INDEF: Ambisi Kedaulatan Pangan Hanya Isapan Jempol Belaka

Direktur INDEF Dr. Enny Sri Hartati(kiri) bersama para peneliti INDEF Eko Listianto, Ahmad Heri Firdaus,Bhima Yudhistira dalam diskusi menilai pemerintahan dua tahun Nawacita Jokowi. Foto Andika/Nusantaranews.co

Direktur INDEF Dr. Enny Sri Hartati (kiri) bersama para peneliti INDEF Eko Listianto, Ahmad Heri Firdaus,Bhima Yudhistira dalam diskusi menilai pemerintahan dua tahun Nawacita Jokowi. Foto Andika/Nusantaranews.co

NUSANTARANEWS.CO, JakartaInstitute For Development Of Economics and Finances (INDEF) menilai target program swasembada pangan yang sudah dicanangkan oleh pemerintah tidak sesuai dengan pendapatan yang di terima.

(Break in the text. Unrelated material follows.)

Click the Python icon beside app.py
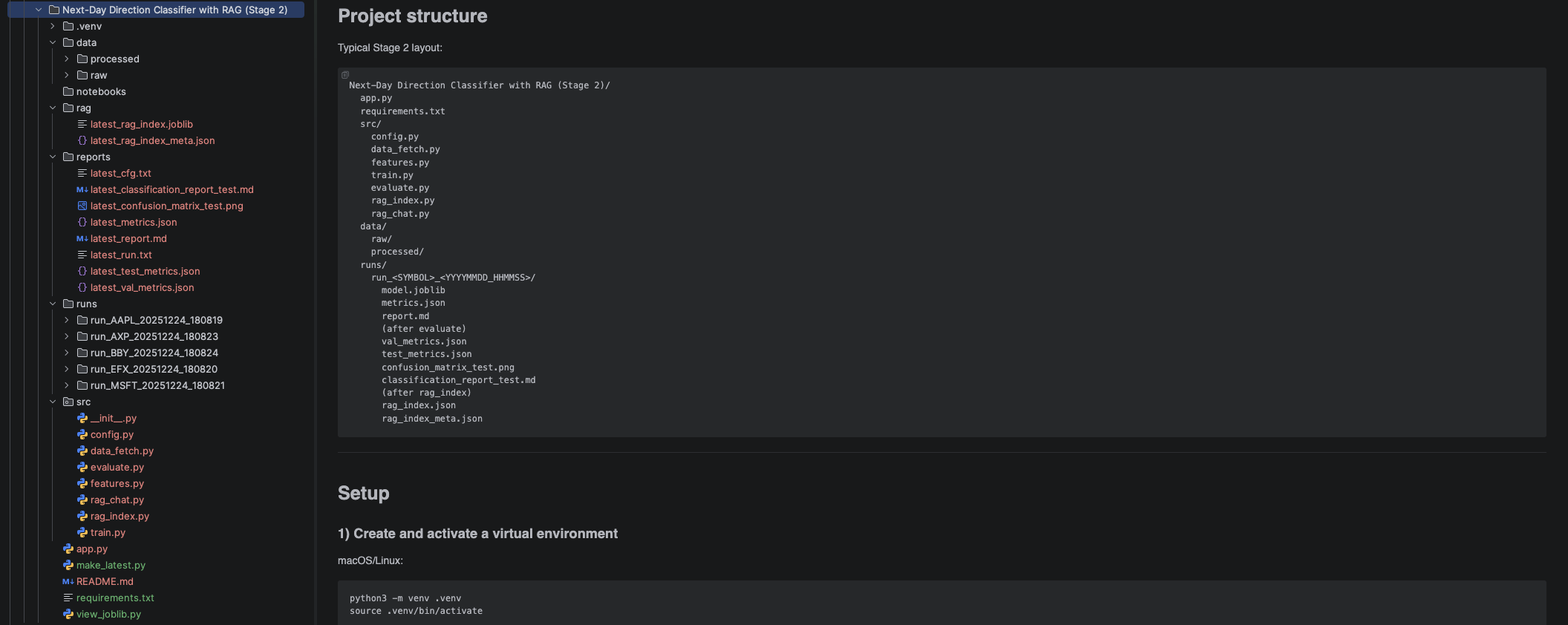 [x=68, y=549]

Pada tahun 2014, pemerintahan Jokowi-JK menargetkan swasembada sejumlah komoditas pangan strategis seperti padi, jagung, kedelai, serta gula, dapat tercapai dalam waktu tiga tahun.

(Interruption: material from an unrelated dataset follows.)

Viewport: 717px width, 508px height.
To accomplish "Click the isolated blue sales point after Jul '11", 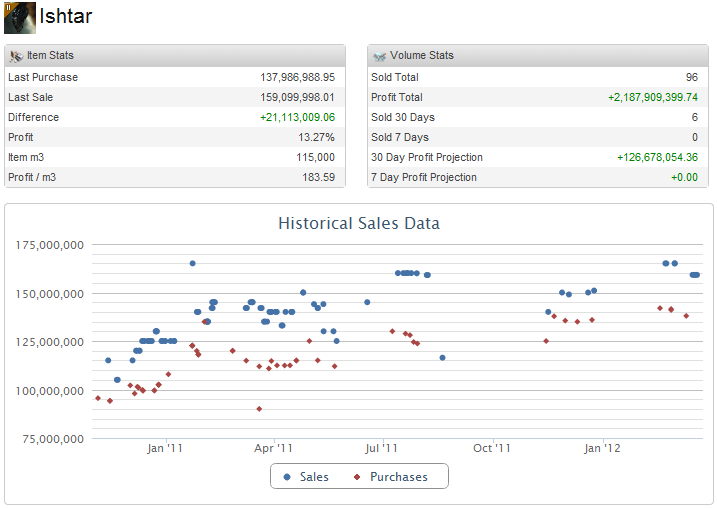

Menurut Direktur Eksekutif INDEf, Enny Sri Hartati Dalam mencapai target ambisius tersebut, pemerintah sudah meningkatkan anggaran ketahanan pangan secara sangat signifikan, dari Rp 67 triliun pada 2014 menjadi Rp 124 triliun pada 2016.

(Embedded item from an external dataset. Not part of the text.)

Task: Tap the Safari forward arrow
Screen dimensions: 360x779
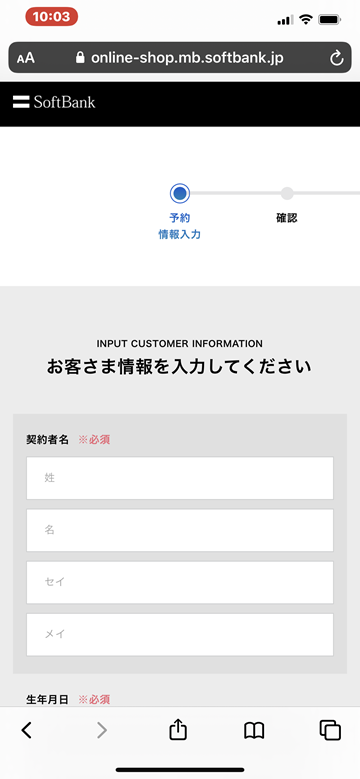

“Hingga saat ini, Indonesia masih menghadapi sejumlah permasalahan dalam mencapai kedaulatan pangan,” terang Enny di Jakarta, Senin (10/7/2017).

Enny menerangkan bahwa pemerintah telah menaikan anggaran dan subsidi akan tapi impor beras juga semakin hari kian meningkat. Dia menyebut hal ini dengan kamuflase.

Sementara itu, Prof. Dr. Bustanul Arifin menjelaskan berdasarkan survei yang dilakukan IRI (2016) faktor penyebab para petani belum sejahtera dikarenakan mahalnya biaya untuk perawatan dan masa panen.

“Buruh tani lepas didesa sehari ongkosnya Rp 86.593. Tapi mereka juga tidak akan sejahtera,” katanya

Menurutnya ketimpangan atas kepemilikan lahan dari tahun ketahun kian memburuk. Berdasarkan sensus pertanian yang dilakukan persepuluh tahunan, pada tahun 2013 sekitar 56,03% petani Indonesia merupakan petani gurem yang penguasaan lahannya kurang dari 0,5 hektar.

Enny menambahkan, Program reformasi agraria dengan melakukan redistribusi lahan 9 juta Ha sama sekali belum menunjukkan hasil.

“Itu hanya isapan jempol belaka, malahan disimpangkan menjadi sertifikasi tanah gratis yang berpotensi memperparah ketimpangan jika sertifikasi tidak tepat sasaran,” pungkas Enny.